Texte.
▼▼▼

Attendu que la demande en paiement d'une somme de 400.000 francs à titre de dommages-intérêts n'est étayée par aucune pièce permettant de penser que la SOFIAC a subi un préjudice ;

Que cette demande sera rejetée de même que celle concernant la publication de l'arrêt qui ne se justifie pas ;

Attendu que la S.A.R.L. DIACE CONSEIL, qui succombe, sera déboutée de sa demande de dommages-intérêts et condamné à payer à la Société SOFIAC une indemnité de 10.000 francs pour les frais irrépétibles exposés par celle-ci.

▲▲▲

Données.
▼▼▼

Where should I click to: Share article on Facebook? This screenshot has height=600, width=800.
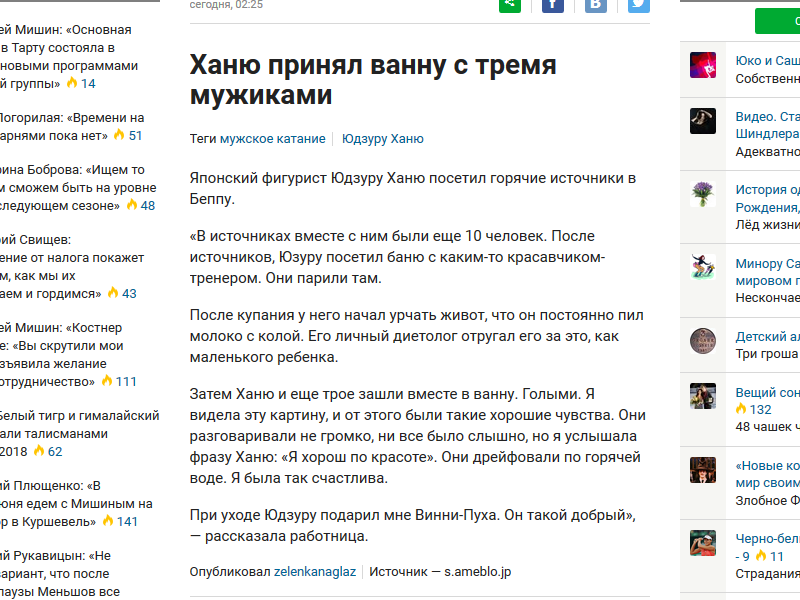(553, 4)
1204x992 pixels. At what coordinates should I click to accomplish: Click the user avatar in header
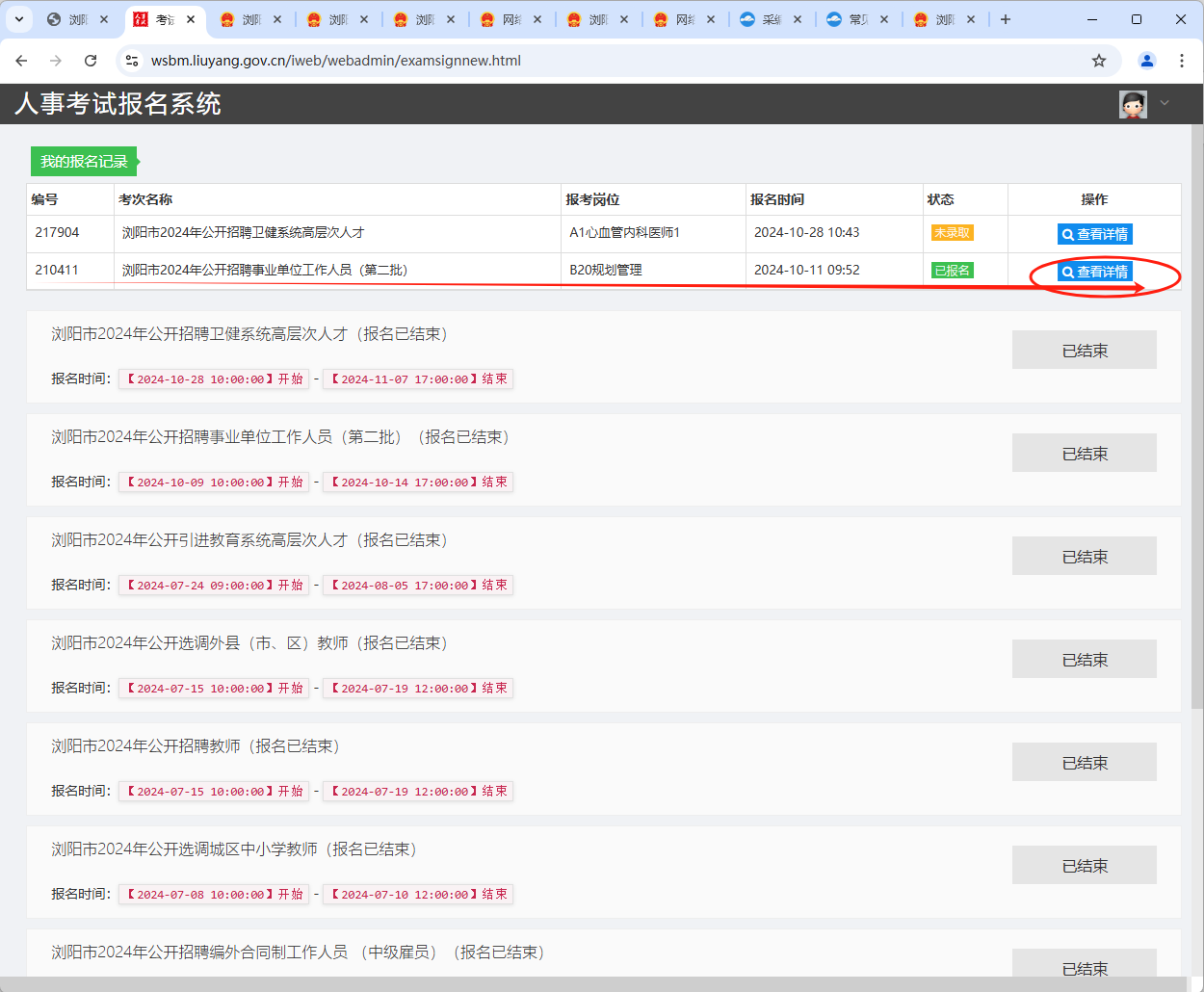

▲▲▲
▼▼▼

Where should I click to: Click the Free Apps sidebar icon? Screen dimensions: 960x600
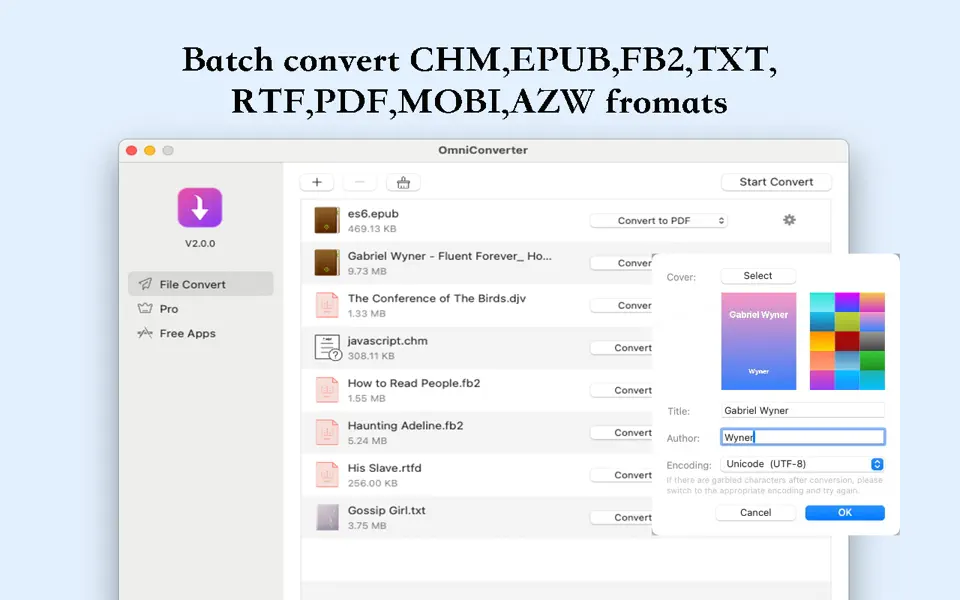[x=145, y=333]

▲▲▲

Exercices.
#1 D'après l'extrait d'arrêt, quel montant la S.A.R.L. DIACE CONSEIL doit-elle verser à la Société SOFIAC pour les frais irrépétibles ?
#2 Poursuivez l'extrait d'arrêt à la suite de sa dernière phrase.

Corrigés.
#1 Une indemnité de 10.000 francs.

#2
PAR CES MOTIFS

Statuant publiquement contradictoirement et en dernier ressort,

Donne acte à la S.A.R.L. DIACE CONSEIL de son intervention aux lieu et place de Monsieur X...,

Confirme le jugement entrepris en toutes ses dispositions,

Y ajoutant,

Déboute la Société SOFIAC de sa demande de dommages-intérêts et en publication de l'arrêt,

Condamne la Société DIACE CONSEIL à payer à la Société SOFIAC une indemnité de 10.000 francs par application de l'article 700 du Nouveau Code de Procédure Civile,

Condamne la Société DIACE CONSEIL aux dépens d'appel qui seront recouvrés par la SCP FIEVET ROCHETTE LAFON, Avoués, conformément aux dispositions de l'article 699 du Nouveau Code de Procédure Civile.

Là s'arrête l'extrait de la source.